[Entries taken from a collection]
-*-*-

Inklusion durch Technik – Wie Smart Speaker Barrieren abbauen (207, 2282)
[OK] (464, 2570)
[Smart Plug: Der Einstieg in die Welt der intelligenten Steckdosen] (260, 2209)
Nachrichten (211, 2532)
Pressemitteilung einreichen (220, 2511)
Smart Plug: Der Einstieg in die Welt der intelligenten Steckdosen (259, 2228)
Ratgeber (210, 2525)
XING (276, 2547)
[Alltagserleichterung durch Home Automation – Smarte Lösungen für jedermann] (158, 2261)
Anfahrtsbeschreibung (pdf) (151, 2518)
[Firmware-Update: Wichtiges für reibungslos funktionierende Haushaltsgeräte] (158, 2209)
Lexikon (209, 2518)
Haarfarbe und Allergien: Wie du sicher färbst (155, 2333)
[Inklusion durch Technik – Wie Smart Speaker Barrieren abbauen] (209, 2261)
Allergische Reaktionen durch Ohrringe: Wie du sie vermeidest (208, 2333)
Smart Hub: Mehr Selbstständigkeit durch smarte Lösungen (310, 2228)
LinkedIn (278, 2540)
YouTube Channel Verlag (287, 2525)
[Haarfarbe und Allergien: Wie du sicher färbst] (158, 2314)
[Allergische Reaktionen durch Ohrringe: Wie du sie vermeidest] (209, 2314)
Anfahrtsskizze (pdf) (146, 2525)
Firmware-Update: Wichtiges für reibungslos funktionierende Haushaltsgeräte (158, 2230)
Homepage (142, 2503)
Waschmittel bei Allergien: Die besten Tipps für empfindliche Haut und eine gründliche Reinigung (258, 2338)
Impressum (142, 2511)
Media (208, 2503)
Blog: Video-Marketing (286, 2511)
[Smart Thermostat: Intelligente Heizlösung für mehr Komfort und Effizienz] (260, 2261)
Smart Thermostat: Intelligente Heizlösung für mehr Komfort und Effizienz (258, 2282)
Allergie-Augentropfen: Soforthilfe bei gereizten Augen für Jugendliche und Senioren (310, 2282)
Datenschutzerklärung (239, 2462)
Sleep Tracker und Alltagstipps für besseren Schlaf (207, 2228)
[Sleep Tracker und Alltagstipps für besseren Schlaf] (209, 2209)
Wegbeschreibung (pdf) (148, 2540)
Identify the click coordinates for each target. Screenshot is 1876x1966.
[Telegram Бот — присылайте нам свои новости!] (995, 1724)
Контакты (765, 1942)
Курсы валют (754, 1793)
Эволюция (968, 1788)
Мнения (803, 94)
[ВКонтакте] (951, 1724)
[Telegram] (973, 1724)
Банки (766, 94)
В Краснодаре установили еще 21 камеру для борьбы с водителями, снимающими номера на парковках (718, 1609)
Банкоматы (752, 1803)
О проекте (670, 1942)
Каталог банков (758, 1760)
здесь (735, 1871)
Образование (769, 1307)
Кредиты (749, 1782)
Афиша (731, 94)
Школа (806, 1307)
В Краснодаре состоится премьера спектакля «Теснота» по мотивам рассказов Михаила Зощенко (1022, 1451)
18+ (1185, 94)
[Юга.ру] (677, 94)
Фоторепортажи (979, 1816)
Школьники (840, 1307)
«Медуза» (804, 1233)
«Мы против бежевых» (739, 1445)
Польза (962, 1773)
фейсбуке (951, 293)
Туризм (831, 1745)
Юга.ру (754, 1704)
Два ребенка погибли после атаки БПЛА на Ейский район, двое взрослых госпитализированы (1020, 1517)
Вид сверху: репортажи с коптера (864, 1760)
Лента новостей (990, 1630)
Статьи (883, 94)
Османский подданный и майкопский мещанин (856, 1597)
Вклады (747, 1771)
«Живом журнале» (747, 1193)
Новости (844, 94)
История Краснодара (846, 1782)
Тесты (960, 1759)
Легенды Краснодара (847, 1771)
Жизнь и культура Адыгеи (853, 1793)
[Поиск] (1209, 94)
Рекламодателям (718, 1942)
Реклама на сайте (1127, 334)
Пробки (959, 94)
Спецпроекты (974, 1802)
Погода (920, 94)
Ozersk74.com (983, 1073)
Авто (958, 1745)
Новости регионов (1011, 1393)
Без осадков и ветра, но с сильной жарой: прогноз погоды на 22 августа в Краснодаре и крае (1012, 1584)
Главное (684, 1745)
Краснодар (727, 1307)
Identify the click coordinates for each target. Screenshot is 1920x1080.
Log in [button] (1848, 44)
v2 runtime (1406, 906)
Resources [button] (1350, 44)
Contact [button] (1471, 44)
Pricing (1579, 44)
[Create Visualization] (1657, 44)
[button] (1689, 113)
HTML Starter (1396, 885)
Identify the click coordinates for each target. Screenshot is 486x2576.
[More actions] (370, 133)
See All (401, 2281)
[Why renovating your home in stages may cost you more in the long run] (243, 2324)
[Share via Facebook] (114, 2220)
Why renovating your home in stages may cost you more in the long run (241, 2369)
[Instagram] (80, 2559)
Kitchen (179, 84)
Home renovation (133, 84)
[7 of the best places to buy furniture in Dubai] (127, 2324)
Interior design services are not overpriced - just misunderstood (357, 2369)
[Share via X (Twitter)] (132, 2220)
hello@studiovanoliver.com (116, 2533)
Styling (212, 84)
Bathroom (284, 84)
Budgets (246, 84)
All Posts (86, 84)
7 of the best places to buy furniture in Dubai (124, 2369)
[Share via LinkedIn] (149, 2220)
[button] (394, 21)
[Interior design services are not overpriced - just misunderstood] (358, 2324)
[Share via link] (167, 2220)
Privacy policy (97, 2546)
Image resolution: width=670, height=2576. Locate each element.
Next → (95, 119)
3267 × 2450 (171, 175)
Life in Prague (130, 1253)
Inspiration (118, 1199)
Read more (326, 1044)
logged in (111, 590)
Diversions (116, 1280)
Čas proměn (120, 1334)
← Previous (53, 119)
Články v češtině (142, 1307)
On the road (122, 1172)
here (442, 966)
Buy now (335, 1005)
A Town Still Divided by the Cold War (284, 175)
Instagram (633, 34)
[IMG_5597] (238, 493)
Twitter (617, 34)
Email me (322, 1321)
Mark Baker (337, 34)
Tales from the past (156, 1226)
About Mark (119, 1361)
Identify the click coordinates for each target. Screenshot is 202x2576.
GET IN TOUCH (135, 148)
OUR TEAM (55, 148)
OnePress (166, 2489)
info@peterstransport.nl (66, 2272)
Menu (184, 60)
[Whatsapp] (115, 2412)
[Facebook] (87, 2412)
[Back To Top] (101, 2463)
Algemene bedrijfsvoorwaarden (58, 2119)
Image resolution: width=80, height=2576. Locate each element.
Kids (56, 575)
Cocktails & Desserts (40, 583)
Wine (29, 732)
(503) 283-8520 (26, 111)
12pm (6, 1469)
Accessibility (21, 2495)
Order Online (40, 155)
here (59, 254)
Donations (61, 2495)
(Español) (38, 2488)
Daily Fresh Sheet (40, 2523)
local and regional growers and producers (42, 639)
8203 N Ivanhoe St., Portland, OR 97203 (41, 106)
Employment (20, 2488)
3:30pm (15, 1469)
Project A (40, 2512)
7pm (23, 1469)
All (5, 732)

-*-*-

TASK: Could you retype all of the entries, leaving every character unchanged?

WRITTEN REPLY:
Inklusion durch Technik – Wie Smart Speaker Barrieren abbauen (207, 2282)
[OK] (464, 2570)
[Smart Plug: Der Einstieg in die Welt der intelligenten Steckdosen] (260, 2209)
Nachrichten (211, 2532)
Pressemitteilung einreichen (220, 2511)
Smart Plug: Der Einstieg in die Welt der intelligenten Steckdosen (259, 2228)
Ratgeber (210, 2525)
XING (276, 2547)
[Alltagserleichterung durch Home Automation – Smarte Lösungen für jedermann] (158, 2261)
Anfahrtsbeschreibung (pdf) (151, 2518)
[Firmware-Update: Wichtiges für reibungslos funktionierende Haushaltsgeräte] (158, 2209)
Lexikon (209, 2518)
Haarfarbe und Allergien: Wie du sicher färbst (155, 2333)
[Inklusion durch Technik – Wie Smart Speaker Barrieren abbauen] (209, 2261)
Allergische Reaktionen durch Ohrringe: Wie du sie vermeidest (208, 2333)
Smart Hub: Mehr Selbstständigkeit durch smarte Lösungen (310, 2228)
LinkedIn (278, 2540)
YouTube Channel Verlag (287, 2525)
[Haarfarbe und Allergien: Wie du sicher färbst] (158, 2314)
[Allergische Reaktionen durch Ohrringe: Wie du sie vermeidest] (209, 2314)
Anfahrtsskizze (pdf) (146, 2525)
Firmware-Update: Wichtiges für reibungslos funktionierende Haushaltsgeräte (158, 2230)
Homepage (142, 2503)
Waschmittel bei Allergien: Die besten Tipps für empfindliche Haut und eine gründliche Reinigung (258, 2338)
Impressum (142, 2511)
Media (208, 2503)
Blog: Video-Marketing (286, 2511)
[Smart Thermostat: Intelligente Heizlösung für mehr Komfort und Effizienz] (260, 2261)
Smart Thermostat: Intelligente Heizlösung für mehr Komfort und Effizienz (258, 2282)
Allergie-Augentropfen: Soforthilfe bei gereizten Augen für Jugendliche und Senioren (310, 2282)
Datenschutzerklärung (239, 2462)
Sleep Tracker und Alltagstipps für besseren Schlaf (207, 2228)
[Sleep Tracker und Alltagstipps für besseren Schlaf] (209, 2209)
Wegbeschreibung (pdf) (148, 2540)
Identify the click coordinates for each target. Screenshot is 1876x1966.
[Telegram Бот — присылайте нам свои новости!] (995, 1724)
Контакты (765, 1942)
Курсы валют (754, 1793)
Эволюция (968, 1788)
Мнения (803, 94)
[ВКонтакте] (951, 1724)
[Telegram] (973, 1724)
Банки (766, 94)
В Краснодаре установили еще 21 камеру для борьбы с водителями, снимающими номера на парковках (718, 1609)
Банкоматы (752, 1803)
О проекте (670, 1942)
Каталог банков (758, 1760)
здесь (735, 1871)
Образование (769, 1307)
Кредиты (749, 1782)
Афиша (731, 94)
Школа (806, 1307)
В Краснодаре состоится премьера спектакля «Теснота» по мотивам рассказов Михаила Зощенко (1022, 1451)
18+ (1185, 94)
[Юга.ру] (677, 94)
Фоторепортажи (979, 1816)
Школьники (840, 1307)
«Медуза» (804, 1233)
«Мы против бежевых» (739, 1445)
Польза (962, 1773)
фейсбуке (951, 293)
Туризм (831, 1745)
Юга.ру (754, 1704)
Два ребенка погибли после атаки БПЛА на Ейский район, двое взрослых госпитализированы (1020, 1517)
Вид сверху: репортажи с коптера (864, 1760)
Лента новостей (990, 1630)
Статьи (883, 94)
Османский подданный и майкопский мещанин (856, 1597)
Вклады (747, 1771)
«Живом журнале» (747, 1193)
Новости (844, 94)
История Краснодара (846, 1782)
Тесты (960, 1759)
Легенды Краснодара (847, 1771)
Жизнь и культура Адыгеи (853, 1793)
[Поиск] (1209, 94)
Рекламодателям (718, 1942)
Реклама на сайте (1127, 334)
Пробки (959, 94)
Спецпроекты (974, 1802)
Погода (920, 94)
Ozersk74.com (983, 1073)
Авто (958, 1745)
Новости регионов (1011, 1393)
Без осадков и ветра, но с сильной жарой: прогноз погоды на 22 августа в Краснодаре и крае (1012, 1584)
Главное (684, 1745)
Краснодар (727, 1307)
Identify the click coordinates for each target. Screenshot is 1920x1080.
Log in [button] (1848, 44)
v2 runtime (1406, 906)
Resources [button] (1350, 44)
Contact [button] (1471, 44)
Pricing (1579, 44)
[Create Visualization] (1657, 44)
[button] (1689, 113)
HTML Starter (1396, 885)
Identify the click coordinates for each target. Screenshot is 486x2576.
[More actions] (370, 133)
See All (401, 2281)
[Why renovating your home in stages may cost you more in the long run] (243, 2324)
[Share via Facebook] (114, 2220)
Why renovating your home in stages may cost you more in the long run (241, 2369)
[Instagram] (80, 2559)
Kitchen (179, 84)
Home renovation (133, 84)
[7 of the best places to buy furniture in Dubai] (127, 2324)
Interior design services are not overpriced - just misunderstood (357, 2369)
[Share via X (Twitter)] (132, 2220)
hello@studiovanoliver.com (116, 2533)
Styling (212, 84)
Bathroom (284, 84)
Budgets (246, 84)
All Posts (86, 84)
7 of the best places to buy furniture in Dubai (124, 2369)
[Share via LinkedIn] (149, 2220)
[button] (394, 21)
[Interior design services are not overpriced - just misunderstood] (358, 2324)
[Share via link] (167, 2220)
Privacy policy (97, 2546)
Image resolution: width=670, height=2576. Locate each element.
Next → (95, 119)
3267 × 2450 (171, 175)
Life in Prague (130, 1253)
Inspiration (118, 1199)
Read more (326, 1044)
logged in (111, 590)
Diversions (116, 1280)
Čas proměn (120, 1334)
← Previous (53, 119)
Články v češtině (142, 1307)
On the road (122, 1172)
here (442, 966)
Buy now (335, 1005)
A Town Still Divided by the Cold War (284, 175)
Instagram (633, 34)
[IMG_5597] (238, 493)
Twitter (617, 34)
Email me (322, 1321)
Mark Baker (337, 34)
Tales from the past (156, 1226)
About Mark (119, 1361)
Identify the click coordinates for each target. Screenshot is 202x2576.
GET IN TOUCH (135, 148)
OUR TEAM (55, 148)
OnePress (166, 2489)
info@peterstransport.nl (66, 2272)
Menu (184, 60)
[Whatsapp] (115, 2412)
[Facebook] (87, 2412)
[Back To Top] (101, 2463)
Algemene bedrijfsvoorwaarden (58, 2119)
Image resolution: width=80, height=2576. Locate each element.
Kids (56, 575)
Cocktails & Desserts (40, 583)
Wine (29, 732)
(503) 283-8520 (26, 111)
12pm (6, 1469)
Accessibility (21, 2495)
Order Online (40, 155)
here (59, 254)
Donations (61, 2495)
(Español) (38, 2488)
Daily Fresh Sheet (40, 2523)
local and regional growers and producers (42, 639)
8203 N Ivanhoe St., Portland, OR 97203 (41, 106)
Employment (20, 2488)
3:30pm (15, 1469)
Project A (40, 2512)
7pm (23, 1469)
All (5, 732)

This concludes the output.